::: Exercise passage

# Vulkan Lives/Unremembered Empire Timeline Question [SPOILERS]



## Brother Subtle (May 24, 2009)

During Vulkan Lives, Curze is torturing Vulkan for a very long time, eclipsing in the labyrinth where Vulkan teleports directly into Macragge orbit and burns up. Yet in Unremembered Empire the Lion pops out of a long stint lost in the warp, chasing Curze through the bowls of his ship. So what's happened here? It seems Curze was torturing Vulkan and fighting him in the labyrinth at the same time he's supposed to lurking in the bowls of the Lion's ship?

Note: I'm only halfway into Unremembered Empire.


----------



## Gret79 (May 11, 2012)

I think (I may be wrong) the beneath covers that.

_Shadows of Treachery_ (Anthology), "Prince of Crows" by Aaron Dembski-Bowden, pp. 130-187

If I'm wrong, hopefully someone will correct me and you'll get your answer regardless


----------



## Doelago (Nov 29, 2009)

I recall reading somewhere that there was about a year in between Vulkan teleporting and appearing in the orbit of Macragge. No idea where I read this though. :scratchhead:

*Edit*: Found in The Unremembered Empire. So the timeline goes _Vulkan Lives_ -> _Prince of Crows_ -> _Unremembered Empire_.

::::::

* **What to work on**:
1. Say whether each statement agrees with the forum thread, answering yes or no and quoting the words of the thread that decide it. (a) Brother Subtle has finished reading Unremembered Empire. (b) Doelago found the gap between Vulkan teleporting and reaching Macragge in The Unremembered Empire. (c) Gret79 is certain about the answer.
2. Write out the forum thread's words from "I think (I may" to "(Nov 29, 2009)", substituting "mistaken" for "wrong".

::: Dataset

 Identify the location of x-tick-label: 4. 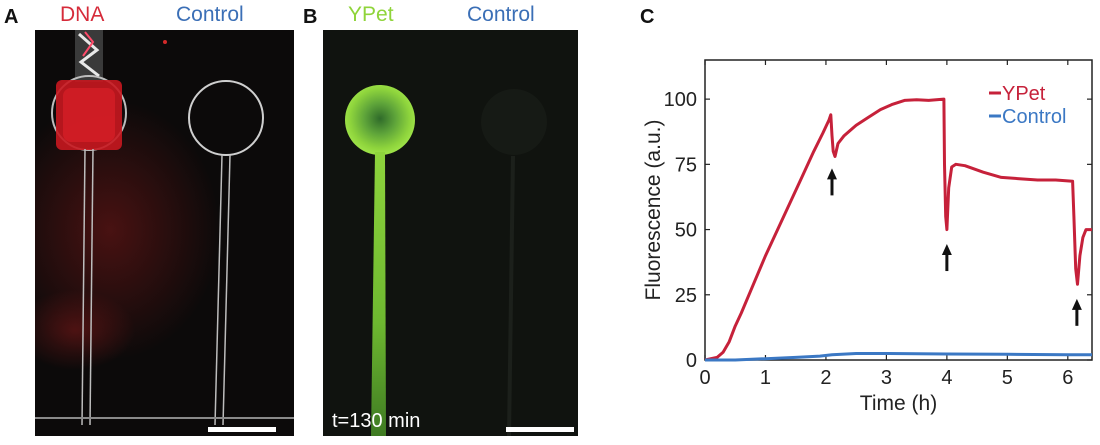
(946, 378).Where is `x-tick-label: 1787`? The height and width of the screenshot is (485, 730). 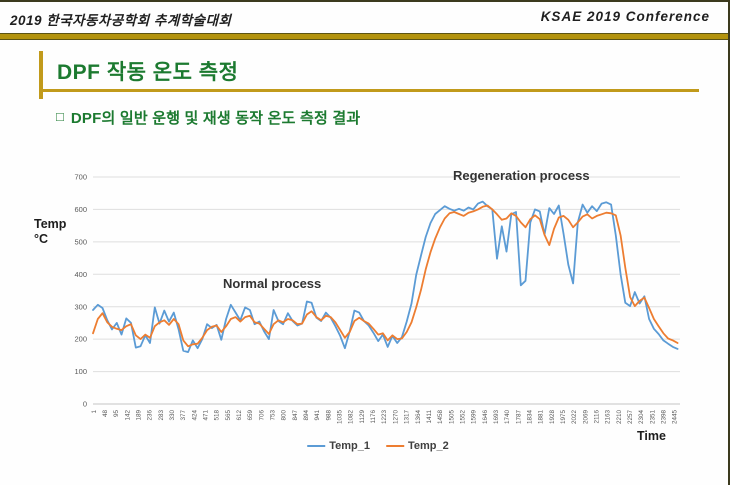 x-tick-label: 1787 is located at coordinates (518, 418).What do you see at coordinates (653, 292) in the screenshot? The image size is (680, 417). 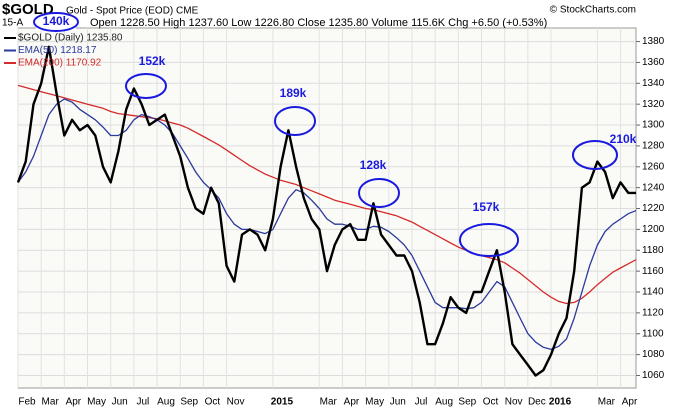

::::::
::: Dataset

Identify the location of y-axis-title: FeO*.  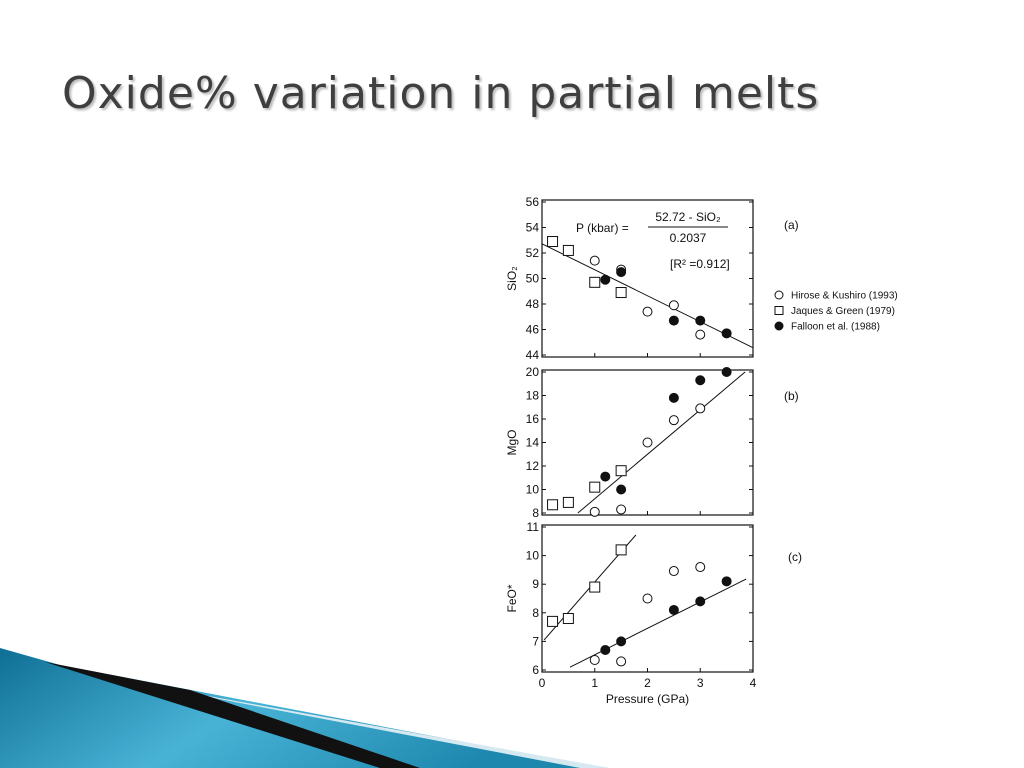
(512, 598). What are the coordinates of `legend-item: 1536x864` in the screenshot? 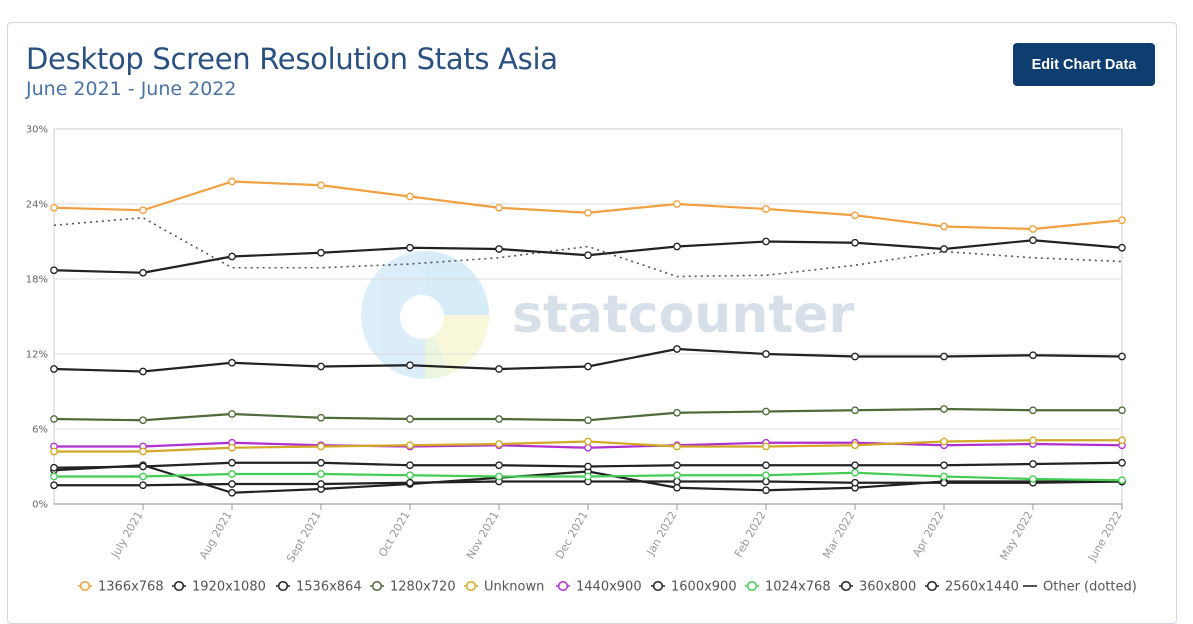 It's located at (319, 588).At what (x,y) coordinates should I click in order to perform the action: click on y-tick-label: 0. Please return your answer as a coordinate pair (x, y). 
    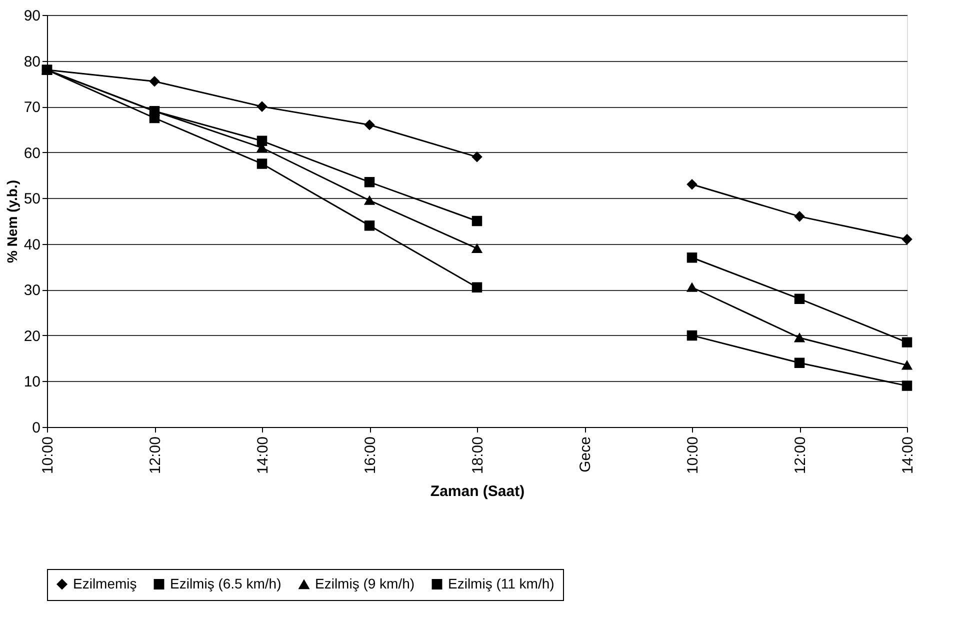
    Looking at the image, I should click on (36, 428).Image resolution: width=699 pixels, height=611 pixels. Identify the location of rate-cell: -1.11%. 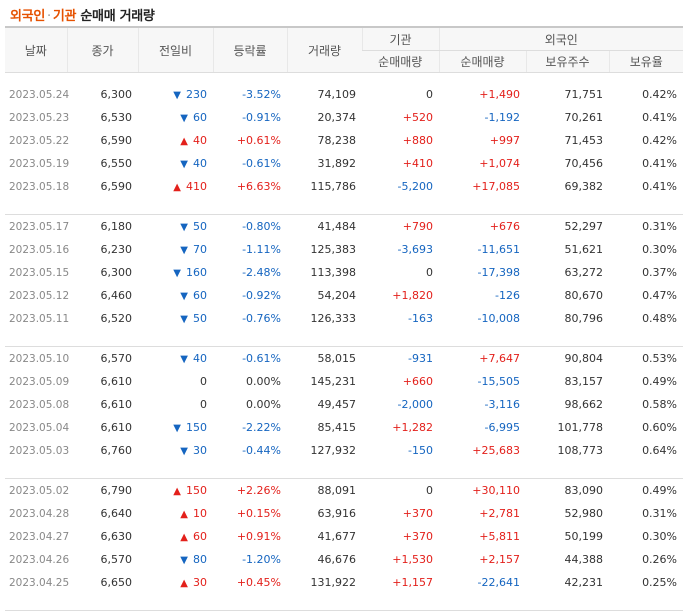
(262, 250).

::::::

* **Answers**:
1.
(a) No: "I'm only halfway into Unremembered Empire."
(b) Yes: "Found in The Unremembered Empire."
(c) No: "I think (I may be wrong)"

2.
I think (I may be mistaken) the beneath covers that.

_Shadows of Treachery_ (Anthology), "Prince of Crows" by Aaron Dembski-Bowden, pp. 130-187

If I'm mistaken, hopefully someone will correct me and you'll get your answer regardless


----------



## Doelago (Nov 29, 2009)